There was a time when I first started out, when I would give anything (within reason) a go. It takes time to discover what materials you enjoy using, the pieces that you enjoy creating and what your style is. I was asked on a few occasions to create handcrafted invitations for friends and family; I didn’t mind – it gave me an opportunity to experiment and I did have some success with it but it isn’t really what I’m all about.Graduation invitations and name cards
Producing several hundred of the same design can be exceedingly monotonous and incredibly time consuming. I don’t advertise this service but when you run a design business, it’s a little hard to avoid and occasionally I get approached by my regular clients if they get wind that I CAN do them.

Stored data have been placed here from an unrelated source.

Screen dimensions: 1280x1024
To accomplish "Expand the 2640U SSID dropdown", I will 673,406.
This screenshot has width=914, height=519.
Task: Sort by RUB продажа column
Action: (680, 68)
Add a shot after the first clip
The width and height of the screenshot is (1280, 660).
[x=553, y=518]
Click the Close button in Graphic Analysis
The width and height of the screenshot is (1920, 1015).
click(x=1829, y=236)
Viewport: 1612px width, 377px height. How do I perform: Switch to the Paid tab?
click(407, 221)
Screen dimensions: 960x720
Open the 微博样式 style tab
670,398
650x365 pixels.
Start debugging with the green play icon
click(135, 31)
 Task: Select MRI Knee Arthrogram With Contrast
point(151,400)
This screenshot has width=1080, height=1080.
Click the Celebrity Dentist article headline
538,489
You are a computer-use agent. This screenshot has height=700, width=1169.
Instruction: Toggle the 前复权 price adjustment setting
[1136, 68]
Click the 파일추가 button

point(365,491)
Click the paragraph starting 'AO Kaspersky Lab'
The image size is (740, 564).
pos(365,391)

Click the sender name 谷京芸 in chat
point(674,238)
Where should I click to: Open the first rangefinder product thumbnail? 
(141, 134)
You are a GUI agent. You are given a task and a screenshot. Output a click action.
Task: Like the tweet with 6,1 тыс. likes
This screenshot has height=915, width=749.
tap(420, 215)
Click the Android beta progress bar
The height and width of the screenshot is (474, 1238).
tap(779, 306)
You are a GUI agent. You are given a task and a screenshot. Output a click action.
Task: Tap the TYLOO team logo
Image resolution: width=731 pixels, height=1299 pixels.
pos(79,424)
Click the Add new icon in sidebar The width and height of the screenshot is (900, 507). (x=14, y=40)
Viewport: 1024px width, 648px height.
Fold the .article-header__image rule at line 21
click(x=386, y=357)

Journalist and fashionista, Priyanka Gill is one such client. I have been asked several times to produce e-invites for events, private functions and dinners. I was also approached about designing something unique for her daughter’s birthday party. The brief was simple – it must be handcrafted, dimensional, packaged in a box and have a ‘Secret Garden’ theme. I set to work and designed a square layered invite that would feature a dimensional fairy, a fairy garden watermark and garden elements sitting within a layered frame. It would all be tied together with pink satin ribbon embellished with a glittered ‘R’ to represent her daughter’s name.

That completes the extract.